Step 3: Partition the replacement HDD¶
The replacement HDD must be partitioned, much like during OS install. But this time we’ll use command line tools. The advantage of using the same size HDD is that we can just copy the partition scheme from the functioning HDD. In our demonstration, sda is the still functioning HDD and it’s partition table looks as follows:
# sfdisk -d /dev/sda # partition table of /dev/sda unit: sectors /dev/sda1 : start= 2048, size= 11726848, Id=fd /dev/sda2 : start= 11728896, size= 1953792, Id=fd, bootable /dev/sda3 : start= 13682688, size= 3094528, Id=fd /dev/sda4 : start= 0, size= 0, Id= 0
We can copy the partition table of sda to sdb with the following composite command:
# sfdisk -d /dev/sda > /tmp/sda.pt; sfdisk /dev/sdb < /tmp/sda.pt; rm -f /tmp/sda.pt Checking that no-one is using this disk right now ... OK Disk /dev/sdb: 1044 cylinders, 255 heads, 63 sectors/track Old situation: Units: cylinders of 8225280 bytes, blocks of 1024 bytes, counting from 0 Device Boot Start End #cyls #blocks Id System /dev/sdb1 0 - 0 0 0 Empty /dev/sdb2 0 - 0 0 0 Empty /dev/sdb3 0 - 0 0 0 Empty /dev/sdb4 0 - 0 0 0 Empty New situation: Units: sectors of 512 bytes, counting from 0 Device Boot Start End #sectors Id System /dev/sdb1 2048 11728895 11726848 fd Linux raid autodetect /dev/sdb2 * 11728896 13682687 1953792 fd Linux raid autodetect /dev/sdb3 13682688 16777215 3094528 fd Linux raid autodetect /dev/sdb4 0 - 0 0 Empty Warning: partition 1 does not end at a cylinder boundary Warning: partition 2 does not start at a cylinder boundary Warning: partition 2 does not end at a cylinder boundary Warning: partition 3 does not start at a cylinder boundary Warning: partition 3 does not end at a cylinder boundary Successfully wrote the new partition table Re-reading the partition table ... If you created or changed a DOS partition, /dev/foo7, say, then use dd(1) to zero the first 512 bytes: dd if=/dev/zero of=/dev/foo7 bs=512 count=1 (See fdisk(8).)
Step 4: Rebuild the mirror¶
This is the final and crucial step. We’ll resync the partitions of the replacement HDD with its working counterpart in the mirror. This can be done with the following composite command:
# mdadm --manage /dev/md125 --add /dev/sdb2; mdadm --manage /dev/md126 --add /dev/sdb1; mdadm --manage /dev/md127 --add /dev/sdb3 mdadm: added /dev/sdb2 mdadm: added /dev/sdb1 mdadm: added /dev/sdb3
After the above step, the mirror is re-synchronized. It will take some time proportional to your HDD size.
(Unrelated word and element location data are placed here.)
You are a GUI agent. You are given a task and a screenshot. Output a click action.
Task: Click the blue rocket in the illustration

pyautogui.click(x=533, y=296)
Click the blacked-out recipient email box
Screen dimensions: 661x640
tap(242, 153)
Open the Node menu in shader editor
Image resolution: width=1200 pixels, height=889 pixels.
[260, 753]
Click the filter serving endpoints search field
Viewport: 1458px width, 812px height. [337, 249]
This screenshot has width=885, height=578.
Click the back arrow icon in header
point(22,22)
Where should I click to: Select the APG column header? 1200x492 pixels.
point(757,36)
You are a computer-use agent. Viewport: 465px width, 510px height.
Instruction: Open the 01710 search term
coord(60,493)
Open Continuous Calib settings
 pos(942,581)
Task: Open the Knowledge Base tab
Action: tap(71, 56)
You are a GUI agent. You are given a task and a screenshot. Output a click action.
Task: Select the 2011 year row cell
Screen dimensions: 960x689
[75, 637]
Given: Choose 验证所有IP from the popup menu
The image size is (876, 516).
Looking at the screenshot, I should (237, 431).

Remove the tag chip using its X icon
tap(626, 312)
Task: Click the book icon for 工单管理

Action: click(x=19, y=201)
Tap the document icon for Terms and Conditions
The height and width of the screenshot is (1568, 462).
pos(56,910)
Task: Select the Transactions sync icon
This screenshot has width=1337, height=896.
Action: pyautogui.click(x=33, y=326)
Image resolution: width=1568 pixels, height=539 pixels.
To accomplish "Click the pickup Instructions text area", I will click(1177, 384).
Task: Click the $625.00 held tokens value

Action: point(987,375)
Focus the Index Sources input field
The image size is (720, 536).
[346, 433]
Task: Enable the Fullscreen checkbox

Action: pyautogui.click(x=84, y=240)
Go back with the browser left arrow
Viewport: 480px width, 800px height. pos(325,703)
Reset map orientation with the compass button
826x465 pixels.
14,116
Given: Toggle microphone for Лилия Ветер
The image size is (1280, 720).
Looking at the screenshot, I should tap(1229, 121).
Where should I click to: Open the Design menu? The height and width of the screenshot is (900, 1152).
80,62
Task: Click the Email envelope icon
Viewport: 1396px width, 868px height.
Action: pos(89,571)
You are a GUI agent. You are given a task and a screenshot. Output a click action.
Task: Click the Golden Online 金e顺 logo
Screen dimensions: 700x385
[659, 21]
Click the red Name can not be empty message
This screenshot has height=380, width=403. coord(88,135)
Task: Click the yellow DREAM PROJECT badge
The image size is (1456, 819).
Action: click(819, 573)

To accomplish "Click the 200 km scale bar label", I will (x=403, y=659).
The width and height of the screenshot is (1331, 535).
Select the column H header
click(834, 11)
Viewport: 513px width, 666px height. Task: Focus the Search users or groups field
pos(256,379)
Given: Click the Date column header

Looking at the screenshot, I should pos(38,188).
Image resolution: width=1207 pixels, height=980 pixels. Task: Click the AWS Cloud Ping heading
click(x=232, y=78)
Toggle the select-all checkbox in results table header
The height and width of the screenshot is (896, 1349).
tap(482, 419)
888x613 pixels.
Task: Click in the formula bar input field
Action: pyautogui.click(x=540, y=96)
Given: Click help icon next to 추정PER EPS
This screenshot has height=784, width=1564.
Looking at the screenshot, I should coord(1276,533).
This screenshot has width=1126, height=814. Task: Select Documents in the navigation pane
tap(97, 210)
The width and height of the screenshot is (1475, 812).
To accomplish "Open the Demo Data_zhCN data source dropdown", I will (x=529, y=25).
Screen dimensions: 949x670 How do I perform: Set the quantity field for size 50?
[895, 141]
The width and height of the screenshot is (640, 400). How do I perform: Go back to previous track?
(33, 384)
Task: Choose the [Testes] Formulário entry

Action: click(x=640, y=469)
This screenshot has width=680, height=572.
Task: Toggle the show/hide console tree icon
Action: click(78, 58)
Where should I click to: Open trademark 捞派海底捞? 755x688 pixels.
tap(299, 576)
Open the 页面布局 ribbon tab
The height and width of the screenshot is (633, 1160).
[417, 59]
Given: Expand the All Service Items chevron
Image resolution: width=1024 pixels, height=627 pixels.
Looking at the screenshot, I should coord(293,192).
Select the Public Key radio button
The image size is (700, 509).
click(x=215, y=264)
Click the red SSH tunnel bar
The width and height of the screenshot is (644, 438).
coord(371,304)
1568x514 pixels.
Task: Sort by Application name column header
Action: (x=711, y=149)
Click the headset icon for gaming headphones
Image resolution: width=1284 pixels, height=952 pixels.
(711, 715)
You can monitor the progress and confirm the finish by looking at the contents of the /proc/mdstat file as shown here:
# cat /proc/mdstat Personalities : [raid1] md125 : active raid1 sdb2 sda2 976832 blocks super 1.0 [2/2] [UU] bitmap: 0/1 pages [0KB], 65536KB chunk md126 : active raid1 sdb1 sda1 5859328 blocks super 1.2 [2/1] [U_] [=============>.......] recovery = 68.0% (3985280/5859328) finish=2.0min speed=15366K/sec bitmap: 1/1 pages [4KB], 65536KB chunk md127 : active raid1 sdb3 sda3 1546240 blocks super 1.2 [2/1] [U_] resync=DELAYED unused devices: <none>
Note the estimated time for completion on md126 above ie finnish=2.0mins
The above output indicates that md125 and md127 have finished their recovery (re-sync), but md126 is at 68%. It is completed after a short while as shown again here:
# cat /proc/mdstat Personalities : [raid1] md125 : active raid1 sdb2 sda2 976832 blocks super 1.0 [2/2] [UU] bitmap: 0/1 pages [0KB], 65536KB chunk md126 : active raid1 sdb1 sda1 5859328 blocks super 1.2 [2/2] [UU] bitmap: 0/1 pages [0KB], 65536KB chunk md127 : active raid1 sdb3 sda3 1546240 blocks super 1.2 [2/2] [UU] unused devices: <none>
That completes the disaster recovery section and the howto!